Home Country – A Feast Not To Be Missed
Blacktown is not a place often referenced when it comes to theatre. Better know in the last few days for a flesh-eating bacteria found at the local hospital than the creation of memorable theatrical works, it’s a suburb better known for hatred, racism and violence. Western Sydney isn’t often seen as place for theatre to thrive. And yet it is a hive of activity, creative passion and skill. Unfortunately not enough people cross the Bridge to see a show here and I’ve often heard in conversation when discussing fantastic inner west shows, … ‘Is it coming to The Opera House?’
How limited a vision and what a sad thought to have.

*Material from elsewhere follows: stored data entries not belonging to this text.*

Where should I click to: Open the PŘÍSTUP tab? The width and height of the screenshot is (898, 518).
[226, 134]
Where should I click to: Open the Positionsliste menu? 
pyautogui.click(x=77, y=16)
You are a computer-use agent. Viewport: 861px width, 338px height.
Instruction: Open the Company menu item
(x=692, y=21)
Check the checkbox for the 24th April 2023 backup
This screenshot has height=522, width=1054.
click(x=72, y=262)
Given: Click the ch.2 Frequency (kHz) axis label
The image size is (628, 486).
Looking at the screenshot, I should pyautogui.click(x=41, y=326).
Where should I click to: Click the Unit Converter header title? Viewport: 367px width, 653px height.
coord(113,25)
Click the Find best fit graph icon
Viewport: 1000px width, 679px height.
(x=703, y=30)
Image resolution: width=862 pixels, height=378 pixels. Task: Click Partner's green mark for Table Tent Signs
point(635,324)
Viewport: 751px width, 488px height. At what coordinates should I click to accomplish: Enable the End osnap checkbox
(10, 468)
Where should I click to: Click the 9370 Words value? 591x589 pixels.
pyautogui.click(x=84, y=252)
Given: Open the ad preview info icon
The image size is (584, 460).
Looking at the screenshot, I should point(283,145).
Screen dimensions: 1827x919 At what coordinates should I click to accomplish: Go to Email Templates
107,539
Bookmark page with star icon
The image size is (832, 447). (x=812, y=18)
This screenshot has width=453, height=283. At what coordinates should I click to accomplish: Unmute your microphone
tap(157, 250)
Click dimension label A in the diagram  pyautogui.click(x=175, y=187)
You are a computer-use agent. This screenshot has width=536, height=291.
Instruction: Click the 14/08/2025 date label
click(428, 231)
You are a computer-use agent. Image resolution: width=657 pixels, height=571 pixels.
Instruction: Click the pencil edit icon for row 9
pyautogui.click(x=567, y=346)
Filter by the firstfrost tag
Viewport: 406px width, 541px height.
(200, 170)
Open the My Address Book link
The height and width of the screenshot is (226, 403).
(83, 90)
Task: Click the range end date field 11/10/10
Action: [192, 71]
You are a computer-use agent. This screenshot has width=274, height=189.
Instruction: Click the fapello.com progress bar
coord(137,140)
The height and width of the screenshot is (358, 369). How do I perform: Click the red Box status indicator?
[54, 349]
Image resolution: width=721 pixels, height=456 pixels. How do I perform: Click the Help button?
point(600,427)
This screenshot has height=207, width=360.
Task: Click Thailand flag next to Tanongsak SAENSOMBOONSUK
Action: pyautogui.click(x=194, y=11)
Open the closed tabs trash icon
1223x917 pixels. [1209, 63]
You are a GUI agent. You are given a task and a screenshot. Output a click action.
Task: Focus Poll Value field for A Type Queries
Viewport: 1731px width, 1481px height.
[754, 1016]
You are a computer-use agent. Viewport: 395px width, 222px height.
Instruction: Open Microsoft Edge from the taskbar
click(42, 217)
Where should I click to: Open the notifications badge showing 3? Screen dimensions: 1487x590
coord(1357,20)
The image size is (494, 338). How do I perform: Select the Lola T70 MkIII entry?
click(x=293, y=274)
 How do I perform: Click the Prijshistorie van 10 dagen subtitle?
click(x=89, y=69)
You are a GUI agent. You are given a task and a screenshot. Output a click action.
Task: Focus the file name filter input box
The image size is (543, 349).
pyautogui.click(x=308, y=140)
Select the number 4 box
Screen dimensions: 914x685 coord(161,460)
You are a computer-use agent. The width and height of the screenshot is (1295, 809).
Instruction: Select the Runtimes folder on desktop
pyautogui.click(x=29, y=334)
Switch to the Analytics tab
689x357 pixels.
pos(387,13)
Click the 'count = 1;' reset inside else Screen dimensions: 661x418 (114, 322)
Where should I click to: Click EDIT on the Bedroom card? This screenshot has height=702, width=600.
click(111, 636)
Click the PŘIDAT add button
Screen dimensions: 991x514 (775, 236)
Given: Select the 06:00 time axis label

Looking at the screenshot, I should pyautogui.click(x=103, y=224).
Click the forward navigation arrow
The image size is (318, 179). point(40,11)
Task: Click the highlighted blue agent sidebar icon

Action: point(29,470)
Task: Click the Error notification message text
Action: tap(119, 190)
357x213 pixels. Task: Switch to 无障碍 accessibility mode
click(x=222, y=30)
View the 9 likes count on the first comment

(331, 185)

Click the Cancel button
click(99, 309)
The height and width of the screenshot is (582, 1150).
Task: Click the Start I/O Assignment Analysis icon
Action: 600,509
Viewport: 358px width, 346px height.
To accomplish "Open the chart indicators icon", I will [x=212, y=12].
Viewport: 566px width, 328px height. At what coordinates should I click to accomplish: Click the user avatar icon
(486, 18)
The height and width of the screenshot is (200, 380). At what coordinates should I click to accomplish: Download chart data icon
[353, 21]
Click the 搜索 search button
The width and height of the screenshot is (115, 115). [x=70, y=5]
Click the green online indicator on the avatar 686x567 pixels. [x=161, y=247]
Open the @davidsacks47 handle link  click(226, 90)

Urban Theatre Projects has 30 years of story telling under its belt. And it shows! Blacktown Councils artistic endeavours have earned them a reputation for being not only culturally embracing but creatively reflective of the artistic changes in the area and needs of its patrons.
Home Country is a series of short vignettes that explore what it means to belong. Written by Andrea James, Peter Polites, Gaele Sobott, Nancy Denis, Danny Elacci and Rosie Dennis and skilfully woven together by Director Rosie Dennis, the show takes us on a journey of culture, understanding and change. What does it mean to belong? Can one person really understand another’s life, culture and heritage? Are we as people still prone to making assumptions about family and tradition?
This venture in itself is a massive undertaking. This site specific work utilises Colo Car Park in the centre of Blacktown and as audience members move from level to level they become observers of the everyday. Sometimes eavesdroppers in conversation, other times deliberately encouraged to participate through the melodious musings of singer/rapper Kween G, musician Mahmmud Lelo and internationally renowned percussionist and soloist James Tawadros. It’s a three and a half hour cultural adventure worth the taking.
Uncle Cheeky, beautifully played by Billy McPherson begins with a reflection of his own home and its importance. Performers Nancy Dennis and Danny Elacci are believable and charismatic in their roles as co workers Zaphora and Ali, who finally talk their way through the sticky mess that is culturural profiling and perspective. Many giggles were heard as Elacci’s character wound himself impossibly around the stereotypical musings of the semi-educated who insult without a second thought- yet truly see themselves as ‘forward thinking.’ It is a scene often experienced and not often discussed.
Fausto Brusamolino expertly utilises the space with his lighting design. This is a massive undertaking. Sound design by James brown keeps the flow from place to place and gently embraces the audience in the seperate worlds presented.
The show has so many dimensions that you really can’t do it justice; a meal is served inviting conversation and connection, dishes are shared communally, bread is broken, stories are told, audio monologues are manipulated, live music plays and people are encouraged at every stage to connect, share, learn and grow. It’s an invitation to break down of the barriers created everyday through misinformation, fear and lack of education.
Cross the Bridge people… It’s an experience worthy of an audience.